PlayVS and Varsity Esports are brilliant initiatives that use an unlikely tool to get kids involved in school-sponsored activities: video games. Unsurprisingly, Fortnite plays an important role in high school esports competitions.
It’s supposed to play an important role, anyway.
But not if Julian Tackett, commissioner of the Kentucky High School Athletic Association (KHSAA), gets his way.
Tackett torched the inclusion of Fortnite in varsity-level esports leagues in Kentucky [GamesIndustry.biz], stating:
There is no place for shooter games in our schools.
Nice take there, Tackett. Been reading the works of Jack Thompson [Kotaku UK] lately?
Let’s just get this out in the open: Video game violence has no link with actual violent behavior in teens.
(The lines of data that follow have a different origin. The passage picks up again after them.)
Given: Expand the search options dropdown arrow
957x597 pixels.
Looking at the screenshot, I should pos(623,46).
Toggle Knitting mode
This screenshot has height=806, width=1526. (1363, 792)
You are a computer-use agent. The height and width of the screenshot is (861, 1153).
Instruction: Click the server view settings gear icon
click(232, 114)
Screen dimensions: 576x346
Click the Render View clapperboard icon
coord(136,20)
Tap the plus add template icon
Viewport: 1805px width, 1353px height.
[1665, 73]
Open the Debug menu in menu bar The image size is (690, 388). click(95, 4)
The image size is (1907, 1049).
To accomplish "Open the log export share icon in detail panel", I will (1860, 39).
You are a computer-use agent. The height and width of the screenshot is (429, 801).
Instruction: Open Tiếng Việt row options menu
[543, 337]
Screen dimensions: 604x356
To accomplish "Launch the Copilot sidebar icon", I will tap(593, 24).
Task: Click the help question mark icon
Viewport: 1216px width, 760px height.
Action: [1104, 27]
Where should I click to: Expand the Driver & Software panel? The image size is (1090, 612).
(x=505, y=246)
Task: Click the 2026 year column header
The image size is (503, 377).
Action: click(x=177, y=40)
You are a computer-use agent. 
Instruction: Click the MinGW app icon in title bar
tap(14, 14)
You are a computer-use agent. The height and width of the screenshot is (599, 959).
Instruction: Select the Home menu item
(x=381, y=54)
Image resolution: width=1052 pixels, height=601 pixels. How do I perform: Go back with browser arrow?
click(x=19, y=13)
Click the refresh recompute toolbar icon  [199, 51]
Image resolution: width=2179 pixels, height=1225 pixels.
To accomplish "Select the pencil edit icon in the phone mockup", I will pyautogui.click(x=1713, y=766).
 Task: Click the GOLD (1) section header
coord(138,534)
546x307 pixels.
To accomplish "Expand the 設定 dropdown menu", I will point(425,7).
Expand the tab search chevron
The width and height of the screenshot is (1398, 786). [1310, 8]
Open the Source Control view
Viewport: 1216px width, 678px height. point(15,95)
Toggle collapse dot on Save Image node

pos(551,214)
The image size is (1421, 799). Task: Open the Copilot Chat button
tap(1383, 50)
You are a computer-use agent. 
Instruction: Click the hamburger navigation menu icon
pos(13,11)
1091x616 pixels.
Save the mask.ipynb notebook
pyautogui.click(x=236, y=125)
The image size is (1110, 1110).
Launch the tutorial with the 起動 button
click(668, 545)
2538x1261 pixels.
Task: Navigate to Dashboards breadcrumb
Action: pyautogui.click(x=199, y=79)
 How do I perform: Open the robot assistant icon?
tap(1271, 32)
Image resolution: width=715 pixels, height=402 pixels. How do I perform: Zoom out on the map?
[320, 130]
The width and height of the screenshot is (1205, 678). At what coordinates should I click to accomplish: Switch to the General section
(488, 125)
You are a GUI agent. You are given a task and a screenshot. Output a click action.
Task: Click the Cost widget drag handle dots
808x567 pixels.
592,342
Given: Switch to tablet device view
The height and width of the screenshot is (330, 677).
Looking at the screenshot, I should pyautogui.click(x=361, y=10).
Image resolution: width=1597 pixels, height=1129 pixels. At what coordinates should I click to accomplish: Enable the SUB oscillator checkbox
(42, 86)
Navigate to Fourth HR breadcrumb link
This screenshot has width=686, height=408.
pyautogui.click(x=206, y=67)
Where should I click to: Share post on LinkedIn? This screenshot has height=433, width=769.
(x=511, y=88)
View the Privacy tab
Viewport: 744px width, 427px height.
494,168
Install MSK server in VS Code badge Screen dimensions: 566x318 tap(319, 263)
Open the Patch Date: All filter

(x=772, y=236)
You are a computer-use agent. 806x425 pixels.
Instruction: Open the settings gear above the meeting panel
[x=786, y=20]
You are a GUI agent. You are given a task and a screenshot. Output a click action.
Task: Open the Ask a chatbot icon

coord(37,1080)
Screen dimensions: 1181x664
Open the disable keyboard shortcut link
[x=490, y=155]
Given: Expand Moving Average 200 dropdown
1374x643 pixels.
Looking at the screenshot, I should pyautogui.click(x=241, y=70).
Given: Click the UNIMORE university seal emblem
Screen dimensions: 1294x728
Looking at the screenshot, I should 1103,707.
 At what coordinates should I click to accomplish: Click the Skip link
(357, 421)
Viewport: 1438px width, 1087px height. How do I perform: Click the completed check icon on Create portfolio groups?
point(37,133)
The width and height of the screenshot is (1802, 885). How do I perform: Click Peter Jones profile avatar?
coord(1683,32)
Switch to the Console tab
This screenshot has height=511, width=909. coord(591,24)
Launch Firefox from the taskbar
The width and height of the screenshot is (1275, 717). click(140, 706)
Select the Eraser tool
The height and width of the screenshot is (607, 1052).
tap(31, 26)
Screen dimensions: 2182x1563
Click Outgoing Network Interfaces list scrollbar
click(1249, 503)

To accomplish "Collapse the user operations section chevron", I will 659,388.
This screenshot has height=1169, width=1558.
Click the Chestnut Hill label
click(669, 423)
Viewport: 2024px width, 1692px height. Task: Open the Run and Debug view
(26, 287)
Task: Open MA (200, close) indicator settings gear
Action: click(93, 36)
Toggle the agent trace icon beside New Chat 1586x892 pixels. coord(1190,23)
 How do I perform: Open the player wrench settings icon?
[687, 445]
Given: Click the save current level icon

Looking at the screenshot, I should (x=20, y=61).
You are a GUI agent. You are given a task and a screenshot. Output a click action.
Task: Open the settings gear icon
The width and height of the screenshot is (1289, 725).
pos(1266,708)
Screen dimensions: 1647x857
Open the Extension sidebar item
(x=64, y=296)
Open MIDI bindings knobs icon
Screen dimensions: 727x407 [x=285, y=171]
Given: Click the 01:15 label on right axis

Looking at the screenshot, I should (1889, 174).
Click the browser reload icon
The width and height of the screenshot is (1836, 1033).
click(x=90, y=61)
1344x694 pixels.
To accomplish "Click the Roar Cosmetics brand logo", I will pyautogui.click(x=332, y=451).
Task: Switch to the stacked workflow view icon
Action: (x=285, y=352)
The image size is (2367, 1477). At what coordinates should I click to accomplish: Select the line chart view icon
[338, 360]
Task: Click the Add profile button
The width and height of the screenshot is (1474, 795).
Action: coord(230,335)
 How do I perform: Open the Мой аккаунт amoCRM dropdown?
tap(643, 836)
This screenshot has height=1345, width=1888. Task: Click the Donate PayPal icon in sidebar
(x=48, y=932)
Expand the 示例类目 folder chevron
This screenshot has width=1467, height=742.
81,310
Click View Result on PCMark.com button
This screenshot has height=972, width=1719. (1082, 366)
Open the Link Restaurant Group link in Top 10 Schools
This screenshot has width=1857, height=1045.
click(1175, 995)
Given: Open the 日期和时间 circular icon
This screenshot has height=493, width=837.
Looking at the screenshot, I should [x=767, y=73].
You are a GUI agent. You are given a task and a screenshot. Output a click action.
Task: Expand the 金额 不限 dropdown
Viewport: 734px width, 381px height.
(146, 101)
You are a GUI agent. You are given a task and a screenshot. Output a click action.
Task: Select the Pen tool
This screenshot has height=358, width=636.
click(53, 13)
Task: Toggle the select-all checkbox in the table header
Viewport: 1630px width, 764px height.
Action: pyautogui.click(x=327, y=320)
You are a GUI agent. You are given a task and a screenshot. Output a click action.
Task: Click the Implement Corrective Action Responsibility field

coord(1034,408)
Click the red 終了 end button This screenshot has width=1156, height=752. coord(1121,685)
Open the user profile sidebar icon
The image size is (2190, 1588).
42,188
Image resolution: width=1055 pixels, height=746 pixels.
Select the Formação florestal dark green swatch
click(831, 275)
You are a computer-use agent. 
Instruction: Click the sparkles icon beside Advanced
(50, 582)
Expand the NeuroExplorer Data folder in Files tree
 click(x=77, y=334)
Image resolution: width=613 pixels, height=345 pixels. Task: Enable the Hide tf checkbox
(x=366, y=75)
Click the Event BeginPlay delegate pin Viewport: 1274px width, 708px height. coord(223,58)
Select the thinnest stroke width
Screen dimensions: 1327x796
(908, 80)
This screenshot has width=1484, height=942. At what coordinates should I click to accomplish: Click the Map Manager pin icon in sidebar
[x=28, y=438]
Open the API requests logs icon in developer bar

One study from 2019 [Royal Society] delivered the following damning conclusion:
The results provide confirmatory evidence that violent video game engagement, on balance, is not associated with observable variability in adolescents’ aggressive behaviour.
Most studies that claim otherwise, such as the works of C. A. Anderson [SocialPsychology.org], are widely controversial and have been disregarded by authorities like the U.S. Supreme Court [PDF].
Yet, here we have Tackett invoking the Marshall County tragedy [Louisville Courier Journal] as a way of saying that shooter games should be completely banned from schools. This is a tacit endorsement of the debunked argument that shooter games, like Fortnite, cause school shootings.
But even if Tackett’s ideas hadn’t been discredited, could he have picked a sillier target than Fortnite?
We are talking about a game where hyper-colored combatants dress up in bizarre costumes and then engage in button-mashing tower-building competitions. All while cartoonish graphics and sound effects rage in the background.
Absolutely nothing about Fortnite’s “violence” is presented in a serious or even vaguely-realistic manner.
Fortnite is not what causes mass shootings [Business Insider]. What does cause school shootings? That’s a messy question – and it’s really beside the point of this debate.
The real point is that Julian Tackett’s attitude towards Fortnite and I can only assume games in general, is the height of idiocy.